LIKE Leaves in Autumn: Responses to the War Poetry of Guiseppi Ungaretti is published to mark the 100th anniversary of Italy’s entry into WW1 on 23 May 1915.

It was his experiences on the front that inspired the poetry for which Ungaretti is renowned.

Begins a spokesperson: “This book collages words and images in a provocative way that opens fresh engagement with Ungaretti’s work and with the moral quandaries faced by individuals caught up in mechanised warfare or as citizens of totalitarian regimes – challenges that are as acute for people today as it was for Ungaretti in the WW1 trenches, many carved out of steep mountain faces or, indeed, during the Fascist regime that followed.

“These issues are addressed in fascinating ‘commentaries’ on their own poetic responses from the 21 poets who have produced electrifying new work for this book, and an essay on war and poetry by John Burnside.

“Pitch-perfect translations by Heather Scott reflect the pared-back, seeming simplicity of Ungaretti’s original work.

“Artwork selected from the ARTIST ROOMS, an international, public collection acquired by the National Galleries of Scotland and the Tate often brings a creative dislocation.

“For example, David Hockney caught mid-yawn by photographer Robert Mapplethorpe brings an unsettling disharmony of mood alongside Ungaretti’s ’Ennui’; on the other hand, Anselm Kiefer’s ‘Heroic Symbols’, paired with ‘Christmas’, starkly mirrors Ungaretti’s evocative, unadorned style.”

There will be readings from the book on 28 May at the Hidden Door Festival, Edinburgh: hiddendoorblog.org

Quotes from contributors to Like Leaves in Autumn: Responses to the War Poetry of Giuseppi Ungaretti

“…the work itself expresses an intense feeling for life, that sense of the miraculous in which, as Cendrars puts it: ‘only a soul full of despair can ever attain serenity and, to be in despair, you must have loved a good deal and still love the world.”—John Burnside

“I let the spirit of the work emerge. Ungaretti’s coming battle-stained to the water triggered a memory of my grandfather who fought on the Western Front throughout the First World War and survived. He spoke freely of the Great War, often in the company of other veterans, and sometimes to me directly.” —Valerie Gillies

“As with several other Futurists, Ungaretti’s later association with Fascism was real, active and by choice. Perhaps I fail in that I am not able to separate the biographical from the aesthetic…” Richard Price

“…what words, especially the blooms of words in poems, do – through image, metaphor, sound and silence, they represent the strange and inexplicable occurrence that is existence.” —JL Williams

 NOTES

GIUSEPPE UNGARETTI (1888–1970) is one of Europe’s greatest modernist poets. He was also a writer, literary critic, journalist and university professor in Italy and in Brazil. The 21 poems by Ungaretti in Like Leaves in Autumn were selected from lyrical poems written in the trenches during the First World War on ‘scraps of paper salvaged from the packaging of bullets’.

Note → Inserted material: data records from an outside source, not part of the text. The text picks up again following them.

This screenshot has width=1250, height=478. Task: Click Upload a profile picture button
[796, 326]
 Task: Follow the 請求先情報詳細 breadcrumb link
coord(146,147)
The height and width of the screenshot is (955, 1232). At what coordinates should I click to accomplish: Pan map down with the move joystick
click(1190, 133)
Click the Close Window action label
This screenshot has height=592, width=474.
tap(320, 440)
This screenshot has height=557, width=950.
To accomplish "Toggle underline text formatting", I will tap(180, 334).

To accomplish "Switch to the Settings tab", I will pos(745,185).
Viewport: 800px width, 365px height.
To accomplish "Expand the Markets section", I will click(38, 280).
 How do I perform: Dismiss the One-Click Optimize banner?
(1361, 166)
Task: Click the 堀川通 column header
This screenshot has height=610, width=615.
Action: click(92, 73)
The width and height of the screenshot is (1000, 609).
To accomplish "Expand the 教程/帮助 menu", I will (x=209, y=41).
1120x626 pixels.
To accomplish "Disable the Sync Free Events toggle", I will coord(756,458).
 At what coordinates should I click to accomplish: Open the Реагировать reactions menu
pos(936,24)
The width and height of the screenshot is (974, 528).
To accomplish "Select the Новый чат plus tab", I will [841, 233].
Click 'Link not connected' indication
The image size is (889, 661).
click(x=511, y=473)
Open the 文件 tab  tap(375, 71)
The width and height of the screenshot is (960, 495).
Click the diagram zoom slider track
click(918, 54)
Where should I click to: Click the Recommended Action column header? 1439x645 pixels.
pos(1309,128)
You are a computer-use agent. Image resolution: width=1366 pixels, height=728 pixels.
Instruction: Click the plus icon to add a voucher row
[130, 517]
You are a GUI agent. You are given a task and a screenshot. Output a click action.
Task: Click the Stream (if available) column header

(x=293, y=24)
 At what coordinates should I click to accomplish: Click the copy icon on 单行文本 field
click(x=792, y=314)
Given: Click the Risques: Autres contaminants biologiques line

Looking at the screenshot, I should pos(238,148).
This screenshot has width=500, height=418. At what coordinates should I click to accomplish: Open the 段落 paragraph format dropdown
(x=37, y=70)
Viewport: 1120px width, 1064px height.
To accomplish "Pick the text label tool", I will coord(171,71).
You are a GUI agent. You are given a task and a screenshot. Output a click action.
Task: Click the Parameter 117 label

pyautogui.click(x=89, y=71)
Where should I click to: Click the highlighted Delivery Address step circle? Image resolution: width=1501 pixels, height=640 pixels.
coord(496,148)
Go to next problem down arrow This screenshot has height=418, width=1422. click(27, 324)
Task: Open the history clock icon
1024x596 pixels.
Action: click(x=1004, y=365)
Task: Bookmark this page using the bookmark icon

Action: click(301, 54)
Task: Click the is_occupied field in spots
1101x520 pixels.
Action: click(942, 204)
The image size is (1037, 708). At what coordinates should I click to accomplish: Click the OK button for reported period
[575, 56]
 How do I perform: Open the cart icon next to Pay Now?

KATHERINE LOCKTON (co-editor) is a poet whose work has appeared in numerous publications. In 2013 Katherine was awarded the Inaugural Travel Bursary by the Saltire Society and British Council Scotland. In 2014, she was shortlisted for Girton College’s Jane Martin Poetry Prize and won first place in the Outstanding in the Field Poetry Competition judged by Martin Figura.

CARLO PIROZZI (co-editor) is a research fellow at the Italian Department of St Andrews University, working on the AHRC-funded project, ‘Transnationalising Modern Languages: Mobility, Identity and Translation in Modern Italian Cultures’ (2014–16). His research focuses on cultural translation and the visual history of the Italian community in Scotland.

HEATHER SCOTT (translator) has contributed poems and articles to literary magazines and has translated several volumes of Italian poetry.

CONTRIBUTING POETS: John Burnside, Gerry Cambridge, Anna Crowe, Claudia Daventry, Vicki Feaver, Jillian Fenn, Alistair Findlay, Miriam Gamble, Valerie Gillies, Alan Gillis, Mandy Haggath, Robert Alan Jamieson, Christine De Luca, Richie McCaffery, Rob A Mackenzie, Jane McKie, Aonghais MacNeacail, Richard Price, JL Williams, Rab Wilson.

THE UM-MW PROJECT is intended both to commemorate the centenary of World War One and to celebrate the 50 years since Edinburgh and Florence were first twinned. The project is in partnership with the Italian Cultural Institute and the Scottish Poetry Library in Edinburgh and has the endorsement of Edinburgh City Council and Florence City Council.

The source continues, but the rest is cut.